Siyaset kitle ölçeğinde ciddileştiğine göre, sosyalizm kitle hedefinden koptukça gayriciddi bir hale büründü. Ayakları yere basmaz oldu. Hakikatle bağı koptu. Önce birkaç yüz bin, sonra birkaç on bin ve nihayet birkaç bin kişinin birbirine konuştuğu bir hitabet sanatına dönüştü.
“Sanat için sanat” kötüydü ama “sosyalizm için sosyalizm”, ”örgüt için örgüt” pek güzeldi…
Olan siyasete oldu ve apolitik bir sosyalizm türedi:
Toplumun geniş kesimlerini ilgilendiren bir sorun mu var; sorunu ortaya çıkaran kaynakla ilgilenme, ortaya konan çözümlerin olası ne gibi handikapları olabileceğine yönel. Taraflaştırma; zaten senden bağımsız şekilde oluşan taraflaşmaya not ver.
Bugün emekçiler büyük bir saldırıya mı uğruyor; istersen yakın ama asıl olarak daha büyük saldırıların başkaları tarafından yapılacağını vurgula.
Taleplere değil genel geçer reçetelere yoğunlaş.
Kendi örgütünden gayrı bütün toplumsal örgütlenmeleri bir tehdit olarak bellet.
İttifak, iş birliği, kitle faaliyeti, kitle örgütü gibi siyasetin temel araçlarına rezerv koy.
***
Nerede yaşıyorsan, öyle düşünüyorsun. Maddi yaşamın ihtiyaçlarını, ihtiyaçların da keşiflerini belirliyor.

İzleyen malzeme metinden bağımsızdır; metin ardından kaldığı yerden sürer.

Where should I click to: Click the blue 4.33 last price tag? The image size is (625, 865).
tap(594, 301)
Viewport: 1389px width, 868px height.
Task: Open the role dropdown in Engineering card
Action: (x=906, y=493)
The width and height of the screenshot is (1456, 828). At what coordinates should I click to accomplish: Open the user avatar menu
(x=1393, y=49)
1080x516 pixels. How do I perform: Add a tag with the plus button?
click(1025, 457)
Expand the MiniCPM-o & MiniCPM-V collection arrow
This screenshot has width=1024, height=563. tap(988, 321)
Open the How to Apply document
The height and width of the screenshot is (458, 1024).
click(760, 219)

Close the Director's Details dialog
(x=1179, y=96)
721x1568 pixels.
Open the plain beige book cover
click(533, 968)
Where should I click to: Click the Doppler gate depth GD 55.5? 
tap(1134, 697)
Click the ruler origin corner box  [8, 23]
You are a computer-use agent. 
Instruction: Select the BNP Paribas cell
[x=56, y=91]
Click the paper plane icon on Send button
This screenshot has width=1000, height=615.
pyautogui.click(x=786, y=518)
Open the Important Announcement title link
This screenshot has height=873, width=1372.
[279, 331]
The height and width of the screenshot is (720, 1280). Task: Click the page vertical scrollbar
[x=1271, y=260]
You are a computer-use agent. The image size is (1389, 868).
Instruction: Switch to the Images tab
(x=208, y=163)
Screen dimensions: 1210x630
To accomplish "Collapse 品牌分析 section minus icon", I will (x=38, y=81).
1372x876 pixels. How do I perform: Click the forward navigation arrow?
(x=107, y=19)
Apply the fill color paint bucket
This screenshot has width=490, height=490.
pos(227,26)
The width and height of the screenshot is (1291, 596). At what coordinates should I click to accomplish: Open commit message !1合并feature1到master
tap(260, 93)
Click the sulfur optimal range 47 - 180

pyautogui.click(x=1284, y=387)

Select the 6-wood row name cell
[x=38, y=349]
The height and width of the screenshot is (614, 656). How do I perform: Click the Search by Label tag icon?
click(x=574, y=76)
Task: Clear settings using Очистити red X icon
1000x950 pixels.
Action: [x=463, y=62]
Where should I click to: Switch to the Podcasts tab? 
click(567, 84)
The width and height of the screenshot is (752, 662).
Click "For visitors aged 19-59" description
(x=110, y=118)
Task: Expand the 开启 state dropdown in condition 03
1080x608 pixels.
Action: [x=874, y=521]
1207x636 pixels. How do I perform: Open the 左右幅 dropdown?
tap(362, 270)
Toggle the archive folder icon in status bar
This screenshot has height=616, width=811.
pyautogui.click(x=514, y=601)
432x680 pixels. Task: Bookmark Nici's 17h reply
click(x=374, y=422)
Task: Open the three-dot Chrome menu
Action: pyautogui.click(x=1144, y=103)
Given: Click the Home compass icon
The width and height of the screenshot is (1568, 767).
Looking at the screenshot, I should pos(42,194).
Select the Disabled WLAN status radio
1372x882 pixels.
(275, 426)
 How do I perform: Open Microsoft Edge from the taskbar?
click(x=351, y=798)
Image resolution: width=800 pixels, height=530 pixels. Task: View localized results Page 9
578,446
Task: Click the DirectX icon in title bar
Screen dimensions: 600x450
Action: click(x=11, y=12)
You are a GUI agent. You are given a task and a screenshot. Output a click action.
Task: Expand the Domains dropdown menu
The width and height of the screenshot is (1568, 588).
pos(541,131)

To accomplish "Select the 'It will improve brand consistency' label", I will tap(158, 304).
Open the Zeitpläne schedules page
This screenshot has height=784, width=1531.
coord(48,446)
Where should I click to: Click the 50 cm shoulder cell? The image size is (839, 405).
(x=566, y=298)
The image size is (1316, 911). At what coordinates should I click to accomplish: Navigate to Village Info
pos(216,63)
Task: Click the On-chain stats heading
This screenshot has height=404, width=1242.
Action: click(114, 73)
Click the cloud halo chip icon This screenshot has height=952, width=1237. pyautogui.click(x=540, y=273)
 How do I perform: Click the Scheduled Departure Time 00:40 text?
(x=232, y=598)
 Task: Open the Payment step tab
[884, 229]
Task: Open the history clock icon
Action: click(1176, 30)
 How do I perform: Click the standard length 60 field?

Kitle ölçeğini kaybedince, tanımı gereği, siyasi düşünemiyorsun. Milyonlarca değil binlerce insanın olduğu yerde nefes alıp veriyorsan, azı yetiyor. Keşfetmen, icat etmen, öncülük yapman, yeniyi araman gerekmiyor.
***
Bu yazı, siyasi dengelerin değişmeye başladığı, giderek daha fazla yurttaşın yeniye yöneldiği bir tarihsel an’da olduğumuzun bilinciyle, sosyalistleri “ciddi” olmaya davet etmek amacıyla yazıldı. Bir daha da yazılmamalı, yazmaya ihtiyaç duyulmamalıdır.
Sosyalistlerin gündemi, kitle ölçeğidir, siyasettir. ’90’ların ortasında çoktan bitmiş olması gereken tartışmalar artık kapanmalıdır. Çağrı, bir dönemi kapatanlara omuz verme, olmuyorsa yol verme çağrısıdır.
Sosyalizme siyaset, siyasete sosyalizm damga vurabilir. 2021’de artık vurmalıdır…
* V.I.Lenin - Rusya Komünist Partisi (Bolşevik) 7. Olağanüstü Kongresi - Merkez Komitesi’nin Siyasi Raporu
Türkiye'de solun kitlesellik kazanamama durumunun kuşkusuz pek çok nedeni var. Bunlardan biri de partinin kalabalık olamama durumu. Yani kalabalıkların dönüp bakabilmesinin yolu partinin kalabalık olmasından geçiyor, denilebilir. Parti nasıl kalabalık olacak; daha kapsayıcı, daha kucaklayıcı olarak; peki bu kucaklayıcılık ve kapsayıcılık nasıl?..
Türkiye'de sosyalist solun çok bölünmüş bir hali var ve bence bu durum da solun, sosyalistlerin sosyal demokraside örgütlenmelerine, sosyalist partilerden kaçmalarına neden oluyor. Sosyalist/komünist partilerden biri, bir şekilde öne çıksa, toplumsal alanda hatırı sayılır bir güç haline gelebilse solda bir çekim merkezi haline gelebilir, amip gibi bölünmelerin önüne geçebilir, diye düşünürdüm. Ama olmuyor; olamıyor, sosyalist solun bu bölünmüşlüğü toplumsal alanda bir güvensizliğe ve ''bunlardan bir şey olmaz'' düşüncesinin yerleşmesine yol açıyor. Kendi çapında en kalabalık olanı, bana göre en gelişkini TKP onun da seçimlerde aldığı oy 100bin civarında. Yani 50 milyonluk bir seçmenin olduğu bir ülkede en güçlü sosyalist örgütlenmenin seçimlerde alabildiği oy bu. ''Seçim psikolojisi farklıdır ve seçimlerde alınan oy sosyalist partilerin toplumsal alandaki gücünü göstermez'' şeklindeki bir itiraz bir gerçekliği mi ifade eder, yoksa kendi kendimizi kandırmayı mı?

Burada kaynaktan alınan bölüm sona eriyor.